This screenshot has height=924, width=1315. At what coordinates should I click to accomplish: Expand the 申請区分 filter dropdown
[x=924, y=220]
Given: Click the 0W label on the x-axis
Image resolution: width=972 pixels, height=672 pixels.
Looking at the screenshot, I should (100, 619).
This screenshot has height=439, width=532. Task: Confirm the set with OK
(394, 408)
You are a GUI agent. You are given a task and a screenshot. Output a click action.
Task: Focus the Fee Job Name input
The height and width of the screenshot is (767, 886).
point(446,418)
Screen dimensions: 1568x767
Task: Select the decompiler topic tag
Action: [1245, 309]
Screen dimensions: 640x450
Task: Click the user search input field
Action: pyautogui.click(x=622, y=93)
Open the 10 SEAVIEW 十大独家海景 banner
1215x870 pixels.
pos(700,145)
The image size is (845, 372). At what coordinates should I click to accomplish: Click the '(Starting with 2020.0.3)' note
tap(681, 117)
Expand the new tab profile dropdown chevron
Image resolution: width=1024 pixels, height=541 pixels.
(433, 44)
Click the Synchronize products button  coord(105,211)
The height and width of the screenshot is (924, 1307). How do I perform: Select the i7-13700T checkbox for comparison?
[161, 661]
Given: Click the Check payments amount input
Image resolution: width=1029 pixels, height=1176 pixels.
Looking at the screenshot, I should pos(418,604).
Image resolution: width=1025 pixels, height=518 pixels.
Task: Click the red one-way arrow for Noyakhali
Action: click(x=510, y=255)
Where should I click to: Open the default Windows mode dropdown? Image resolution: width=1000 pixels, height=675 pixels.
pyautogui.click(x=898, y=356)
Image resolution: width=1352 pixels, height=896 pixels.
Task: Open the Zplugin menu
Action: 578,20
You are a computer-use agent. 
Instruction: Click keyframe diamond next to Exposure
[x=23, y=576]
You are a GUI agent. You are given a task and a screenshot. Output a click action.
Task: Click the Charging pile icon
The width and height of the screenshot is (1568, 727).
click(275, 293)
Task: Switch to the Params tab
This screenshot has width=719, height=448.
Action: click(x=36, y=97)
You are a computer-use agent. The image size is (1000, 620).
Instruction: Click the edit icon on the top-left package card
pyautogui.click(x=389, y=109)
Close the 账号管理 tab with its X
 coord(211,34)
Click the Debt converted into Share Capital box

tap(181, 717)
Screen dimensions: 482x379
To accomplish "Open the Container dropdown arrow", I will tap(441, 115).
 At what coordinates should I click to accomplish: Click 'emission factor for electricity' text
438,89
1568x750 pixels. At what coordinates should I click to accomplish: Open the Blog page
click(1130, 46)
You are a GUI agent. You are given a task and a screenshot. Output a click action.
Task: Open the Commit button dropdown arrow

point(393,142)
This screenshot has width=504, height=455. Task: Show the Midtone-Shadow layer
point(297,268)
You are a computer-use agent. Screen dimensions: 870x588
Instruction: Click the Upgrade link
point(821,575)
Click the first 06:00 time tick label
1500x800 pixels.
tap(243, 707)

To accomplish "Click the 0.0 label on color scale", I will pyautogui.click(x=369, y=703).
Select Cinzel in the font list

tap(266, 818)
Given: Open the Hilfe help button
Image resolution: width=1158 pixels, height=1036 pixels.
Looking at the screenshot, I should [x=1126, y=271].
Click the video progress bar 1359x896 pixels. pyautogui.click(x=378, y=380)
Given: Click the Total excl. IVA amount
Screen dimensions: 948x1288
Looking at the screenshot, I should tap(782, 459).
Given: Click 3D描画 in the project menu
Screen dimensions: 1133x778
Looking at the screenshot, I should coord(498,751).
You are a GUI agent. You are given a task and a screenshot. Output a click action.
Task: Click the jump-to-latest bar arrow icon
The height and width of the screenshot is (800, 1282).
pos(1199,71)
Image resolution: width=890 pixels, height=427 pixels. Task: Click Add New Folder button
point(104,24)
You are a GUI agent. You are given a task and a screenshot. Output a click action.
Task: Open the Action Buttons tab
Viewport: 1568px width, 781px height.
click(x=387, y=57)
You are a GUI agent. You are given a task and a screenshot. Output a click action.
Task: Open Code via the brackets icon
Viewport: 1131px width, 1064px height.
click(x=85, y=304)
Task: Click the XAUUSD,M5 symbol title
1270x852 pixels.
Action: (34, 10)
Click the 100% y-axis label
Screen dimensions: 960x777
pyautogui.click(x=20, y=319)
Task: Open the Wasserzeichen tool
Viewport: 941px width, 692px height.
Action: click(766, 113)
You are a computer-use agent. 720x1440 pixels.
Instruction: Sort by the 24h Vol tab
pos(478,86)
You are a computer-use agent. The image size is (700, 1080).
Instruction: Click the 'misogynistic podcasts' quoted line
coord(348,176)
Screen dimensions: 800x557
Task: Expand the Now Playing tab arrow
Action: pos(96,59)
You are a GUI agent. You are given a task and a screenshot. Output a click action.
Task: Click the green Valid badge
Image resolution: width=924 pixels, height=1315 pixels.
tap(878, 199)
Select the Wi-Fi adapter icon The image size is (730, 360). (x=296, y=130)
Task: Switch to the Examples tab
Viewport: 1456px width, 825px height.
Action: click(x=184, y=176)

## [Exercise description]
From the data above, extract every line in its exact form.

## [Finished exercise]
This screenshot has height=924, width=1315. At what coordinates should I click to accomplish: Expand the 申請区分 filter dropdown
[x=924, y=220]
Given: Click the 0W label on the x-axis
Image resolution: width=972 pixels, height=672 pixels.
Looking at the screenshot, I should (100, 619).
This screenshot has height=439, width=532. Task: Confirm the set with OK
(394, 408)
You are a GUI agent. You are given a task and a screenshot. Output a click action.
Task: Focus the Fee Job Name input
The height and width of the screenshot is (767, 886).
point(446,418)
Screen dimensions: 1568x767
Task: Select the decompiler topic tag
Action: [1245, 309]
Screen dimensions: 640x450
Task: Click the user search input field
Action: pyautogui.click(x=622, y=93)
Open the 10 SEAVIEW 十大独家海景 banner
1215x870 pixels.
pos(700,145)
The image size is (845, 372). At what coordinates should I click to accomplish: Click the '(Starting with 2020.0.3)' note
tap(681, 117)
Expand the new tab profile dropdown chevron
Image resolution: width=1024 pixels, height=541 pixels.
(433, 44)
Click the Synchronize products button  coord(105,211)
The height and width of the screenshot is (924, 1307). How do I perform: Select the i7-13700T checkbox for comparison?
[161, 661]
Given: Click the Check payments amount input
Image resolution: width=1029 pixels, height=1176 pixels.
Looking at the screenshot, I should pos(418,604).
Image resolution: width=1025 pixels, height=518 pixels.
Task: Click the red one-way arrow for Noyakhali
Action: click(x=510, y=255)
Where should I click to: Open the default Windows mode dropdown? Image resolution: width=1000 pixels, height=675 pixels.
pyautogui.click(x=898, y=356)
Image resolution: width=1352 pixels, height=896 pixels.
Task: Open the Zplugin menu
Action: 578,20
You are a computer-use agent. 
Instruction: Click keyframe diamond next to Exposure
[x=23, y=576]
You are a GUI agent. You are given a task and a screenshot. Output a click action.
Task: Click the Charging pile icon
The width and height of the screenshot is (1568, 727).
click(275, 293)
Task: Switch to the Params tab
This screenshot has width=719, height=448.
Action: click(x=36, y=97)
You are a computer-use agent. The image size is (1000, 620).
Instruction: Click the edit icon on the top-left package card
pyautogui.click(x=389, y=109)
Close the 账号管理 tab with its X
 coord(211,34)
Click the Debt converted into Share Capital box

tap(181, 717)
Screen dimensions: 482x379
To accomplish "Open the Container dropdown arrow", I will tap(441, 115).
 At what coordinates should I click to accomplish: Click 'emission factor for electricity' text
438,89
1568x750 pixels. At what coordinates should I click to accomplish: Open the Blog page
click(1130, 46)
You are a GUI agent. You are given a task and a screenshot. Output a click action.
Task: Open the Commit button dropdown arrow

point(393,142)
This screenshot has width=504, height=455. Task: Show the Midtone-Shadow layer
point(297,268)
You are a computer-use agent. Screen dimensions: 870x588
Instruction: Click the Upgrade link
point(821,575)
Click the first 06:00 time tick label
1500x800 pixels.
tap(243, 707)

To accomplish "Click the 0.0 label on color scale", I will pyautogui.click(x=369, y=703).
Select Cinzel in the font list

tap(266, 818)
Given: Open the Hilfe help button
Image resolution: width=1158 pixels, height=1036 pixels.
Looking at the screenshot, I should [x=1126, y=271].
Click the video progress bar 1359x896 pixels. pyautogui.click(x=378, y=380)
Given: Click the Total excl. IVA amount
Screen dimensions: 948x1288
Looking at the screenshot, I should tap(782, 459).
Given: Click 3D描画 in the project menu
Screen dimensions: 1133x778
Looking at the screenshot, I should coord(498,751).
You are a GUI agent. You are given a task and a screenshot. Output a click action.
Task: Click the jump-to-latest bar arrow icon
The height and width of the screenshot is (800, 1282).
pos(1199,71)
Image resolution: width=890 pixels, height=427 pixels. Task: Click Add New Folder button
point(104,24)
You are a GUI agent. You are given a task and a screenshot. Output a click action.
Task: Open the Action Buttons tab
Viewport: 1568px width, 781px height.
click(x=387, y=57)
You are a GUI agent. You are given a task and a screenshot. Output a click action.
Task: Open Code via the brackets icon
Viewport: 1131px width, 1064px height.
click(x=85, y=304)
Task: Click the XAUUSD,M5 symbol title
1270x852 pixels.
Action: (34, 10)
Click the 100% y-axis label
Screen dimensions: 960x777
pyautogui.click(x=20, y=319)
Task: Open the Wasserzeichen tool
Viewport: 941px width, 692px height.
Action: click(766, 113)
You are a computer-use agent. 720x1440 pixels.
Instruction: Sort by the 24h Vol tab
pos(478,86)
You are a computer-use agent. The image size is (700, 1080).
Instruction: Click the 'misogynistic podcasts' quoted line
coord(348,176)
Screen dimensions: 800x557
Task: Expand the Now Playing tab arrow
Action: pos(96,59)
You are a GUI agent. You are given a task and a screenshot. Output a click action.
Task: Click the green Valid badge
Image resolution: width=924 pixels, height=1315 pixels.
tap(878, 199)
Select the Wi-Fi adapter icon The image size is (730, 360). (x=296, y=130)
Task: Switch to the Examples tab
Viewport: 1456px width, 825px height.
Action: click(x=184, y=176)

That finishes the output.